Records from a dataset
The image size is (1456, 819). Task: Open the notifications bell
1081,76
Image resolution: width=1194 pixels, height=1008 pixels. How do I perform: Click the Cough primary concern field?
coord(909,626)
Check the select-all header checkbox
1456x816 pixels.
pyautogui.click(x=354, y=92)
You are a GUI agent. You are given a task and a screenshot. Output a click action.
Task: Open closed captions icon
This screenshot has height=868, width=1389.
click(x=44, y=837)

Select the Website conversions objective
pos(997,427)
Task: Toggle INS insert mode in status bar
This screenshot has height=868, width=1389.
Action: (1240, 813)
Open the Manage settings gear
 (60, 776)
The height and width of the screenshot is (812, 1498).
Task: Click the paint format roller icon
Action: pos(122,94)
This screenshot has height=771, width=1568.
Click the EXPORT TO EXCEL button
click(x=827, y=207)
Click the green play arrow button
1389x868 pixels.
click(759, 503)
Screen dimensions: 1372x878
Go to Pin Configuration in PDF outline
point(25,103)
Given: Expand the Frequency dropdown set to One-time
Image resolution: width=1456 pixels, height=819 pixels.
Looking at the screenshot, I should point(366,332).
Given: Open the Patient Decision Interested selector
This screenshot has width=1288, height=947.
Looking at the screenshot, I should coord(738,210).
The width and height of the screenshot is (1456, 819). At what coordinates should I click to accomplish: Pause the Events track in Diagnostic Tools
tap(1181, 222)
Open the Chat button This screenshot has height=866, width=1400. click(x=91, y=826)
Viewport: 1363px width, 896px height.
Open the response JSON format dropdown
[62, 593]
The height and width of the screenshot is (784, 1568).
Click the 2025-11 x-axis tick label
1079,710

TASK DESCRIPTION:
From the line containing "The width and" down to the last line of the records, transcribe every line exactly and add nothing else.

ANSWER TO THIS EXERCISE:
The width and height of the screenshot is (1456, 819). At what coordinates should I click to accomplish: Pause the Events track in Diagnostic Tools
tap(1181, 222)
Open the Chat button This screenshot has height=866, width=1400. click(x=91, y=826)
Viewport: 1363px width, 896px height.
Open the response JSON format dropdown
[62, 593]
The height and width of the screenshot is (784, 1568).
Click the 2025-11 x-axis tick label
1079,710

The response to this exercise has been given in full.